▶ Compiti da svolgere:
**1)** Rispondi alle seguenti domande sul brano, una per riga:
(a) Con quale dispositivo va integrato il pezzo di «carta» elettronico?
(b) Quale indirizzo viene indicato?
(c) Quanti altri arrivi sono in programma per le prossime settimane?
**2)** Elenca tutte le diciture del tipo «Made in ...» presenti nel brano.
**3)** Riporta fedelmente il tratto del brano che va da "Made in Germany." fino a "finora chiamato mondo.".

#### Brano scelto

Made in Germany. Made in China. E adesso, forse, Made in the Outer Space. Il marchio è dietro l’angolo: da pochi giorni importiamo, noi della Terra, qualcosa dallo Spazio, fabbricato nello Spazio. Un piccolo oggetto, per ora, quasi impalpabile. Un pezzo di «carta» elettronico, da integrare con un computer, un 3/D printer. Il tipo di «cose» che ci scambiamo adesso, ma è il primo importato da Fuori, da al di là di quella frontiera che racchiude quello che abbiamo finora chiamato mondo.

L’indirizzo è Cape Canaveral, la International Space Station. Una «facciata» per l’involucro di un printer. Un pezzo di plastica, insomma. E neanche perfetto: un frammento si è andato a incollare un po’ più in là dell’obiettivo. «Non tornerà a succedere», assicurano quelli della Nasa. Sono in programma un’altra ventina di arrivi per le prossime settimane. Dovranno costituire il primo «shop su domanda» per la sostituzione di pezzi che si guastino nello Spazio. «Un piccolo passo», disse il primo astronauta ad aver posato il piede sulla Luna ormai decenni fa, «ma un salto in avanti per l’umanità».

########
#### Righe fornite

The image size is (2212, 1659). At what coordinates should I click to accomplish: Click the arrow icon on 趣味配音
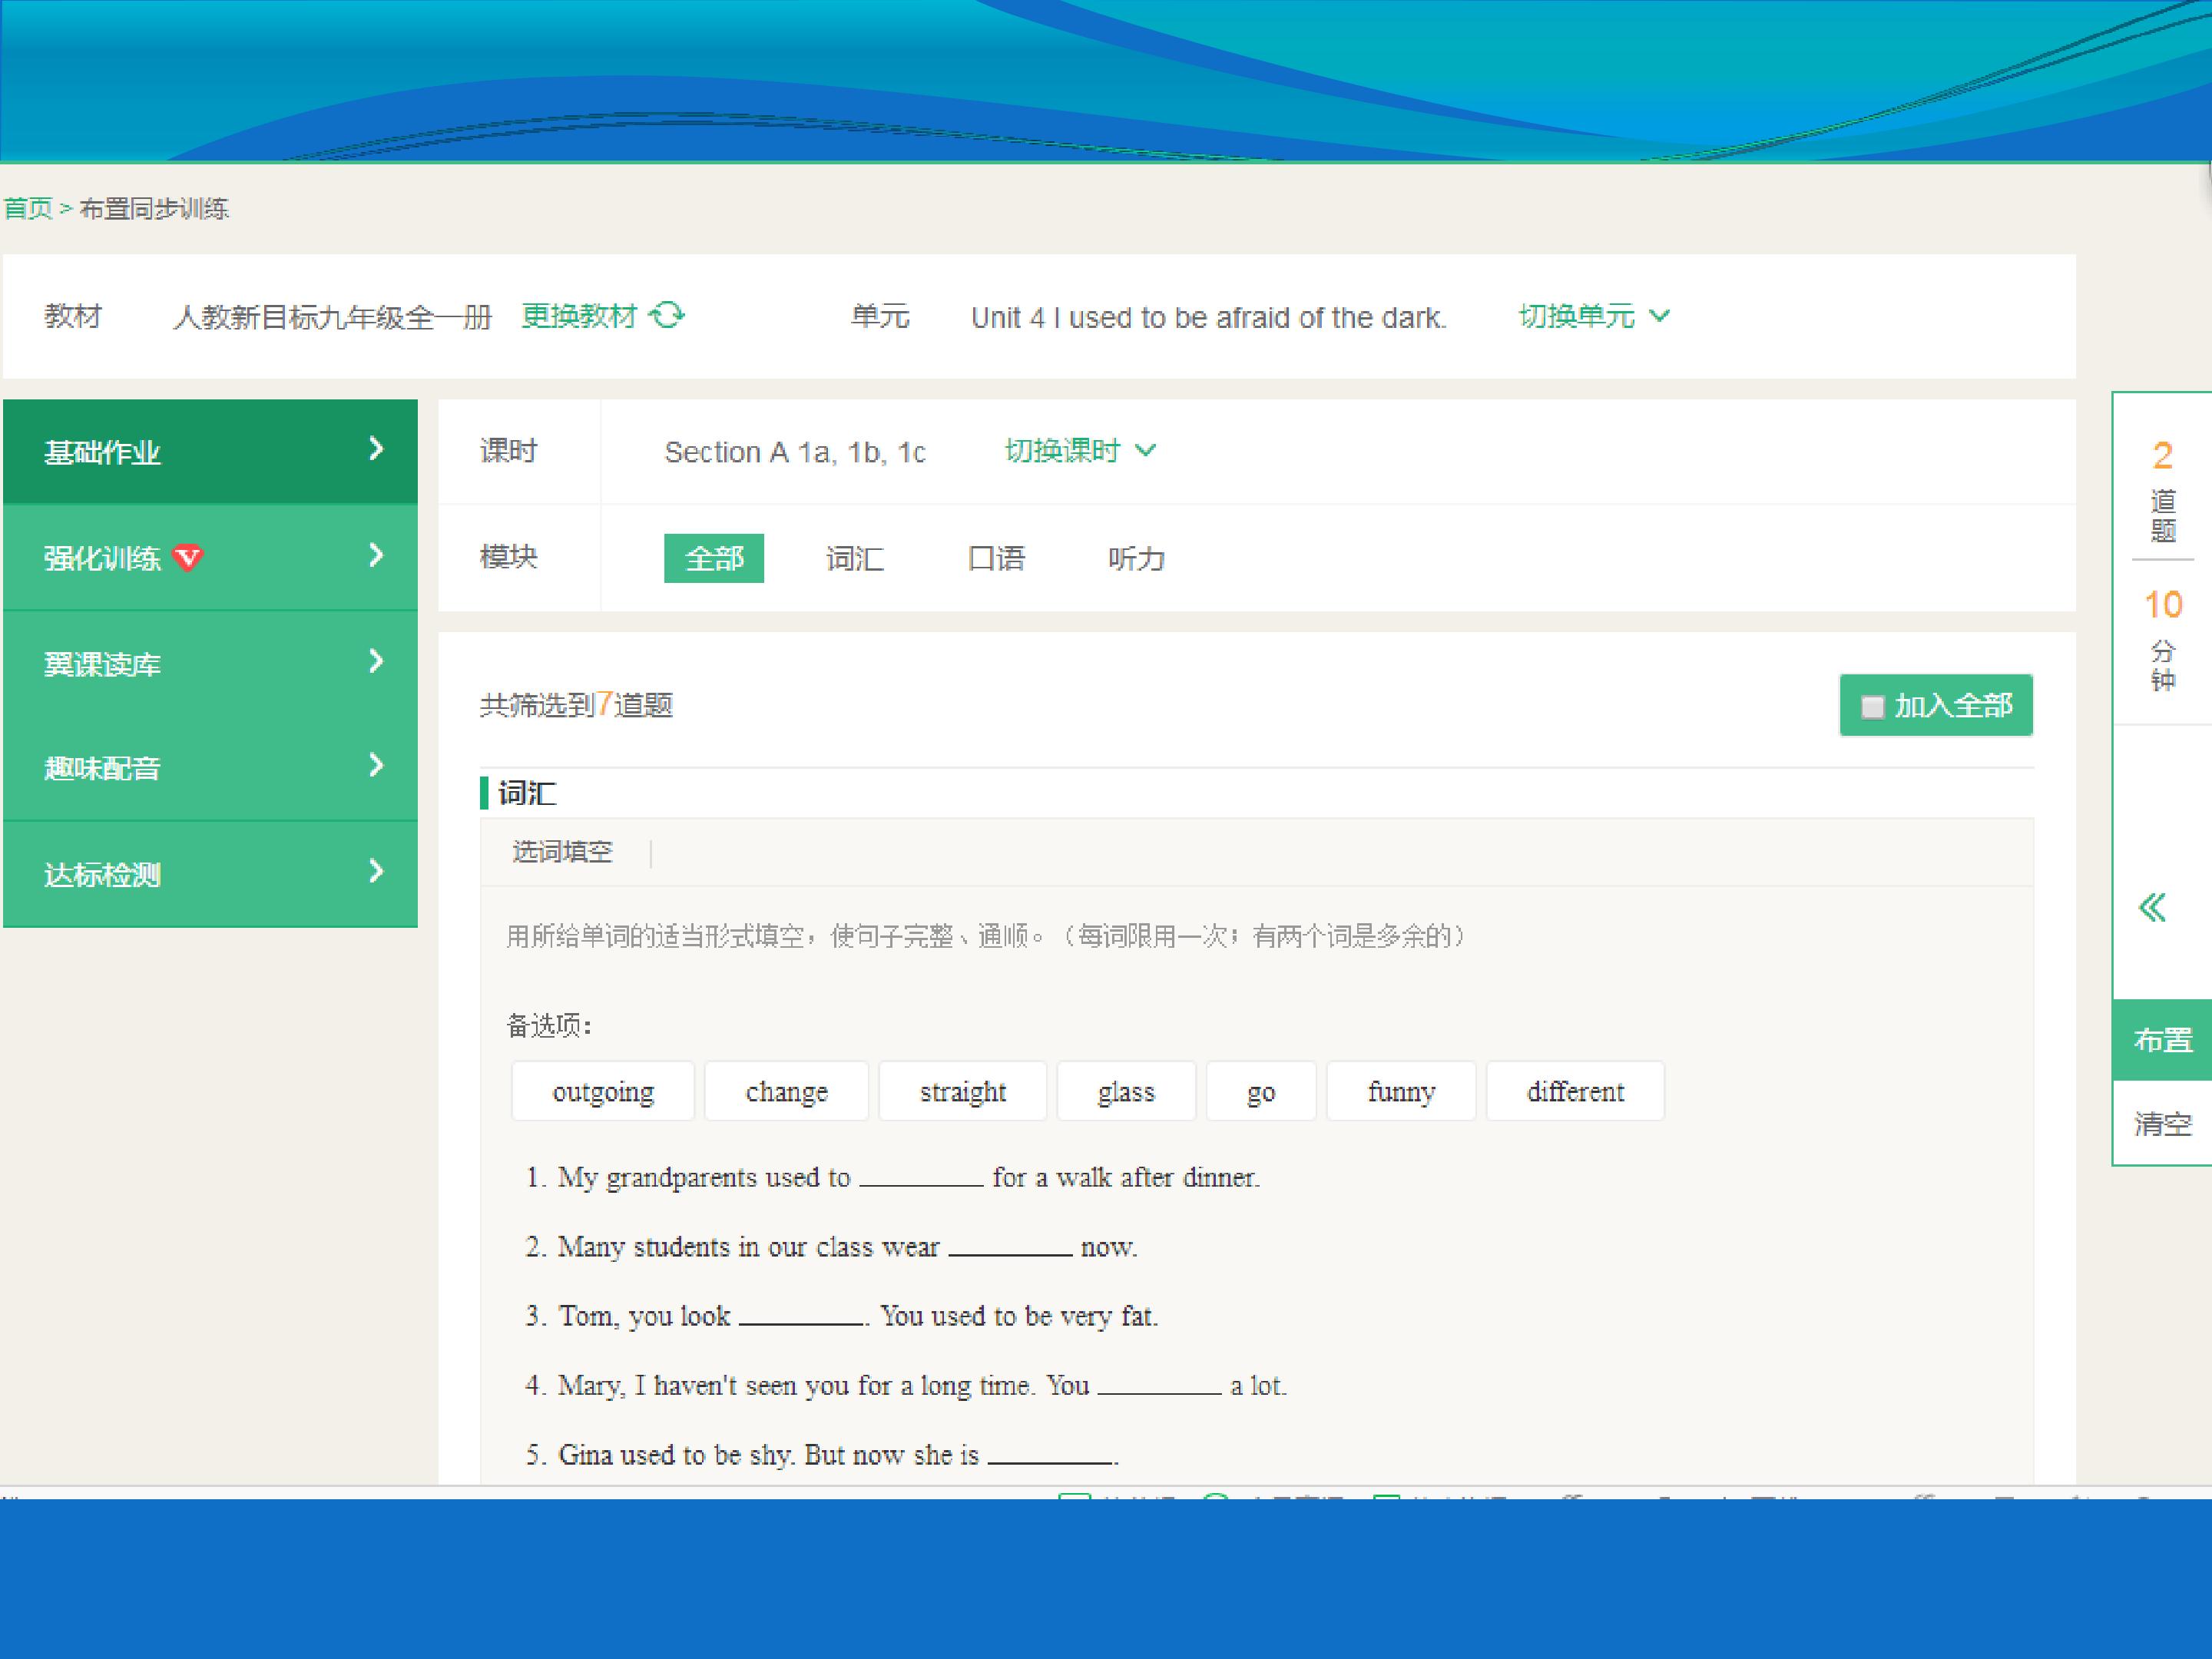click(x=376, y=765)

########
#### Righe fornite

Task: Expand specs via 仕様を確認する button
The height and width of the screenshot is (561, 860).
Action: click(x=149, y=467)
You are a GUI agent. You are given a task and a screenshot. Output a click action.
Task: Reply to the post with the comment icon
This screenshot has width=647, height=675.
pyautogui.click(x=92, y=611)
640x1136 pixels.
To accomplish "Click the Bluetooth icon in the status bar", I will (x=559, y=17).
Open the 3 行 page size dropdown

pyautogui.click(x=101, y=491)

########

▶ Soluzioni per compito:
**1)**
(a) Con un computer, un 3/D printer.
(b) Cape Canaveral, la International Space Station.
(c) Un'altra ventina.

**2)**
Made in Germany
Made in China
Made in the Outer Space

**3)**
Made in Germany. Made in China. E adesso, forse, Made in the Outer Space. Il marchio è dietro l’angolo: da pochi giorni importiamo, noi della Terra, qualcosa dallo Spazio, fabbricato nello Spazio. Un piccolo oggetto, per ora, quasi impalpabile. Un pezzo di «carta» elettronico, da integrare con un computer, un 3/D printer. Il tipo di «cose» che ci scambiamo adesso, ma è il primo importato da Fuori, da al di là di quella frontiera che racchiude quello che abbiamo finora chiamato mondo.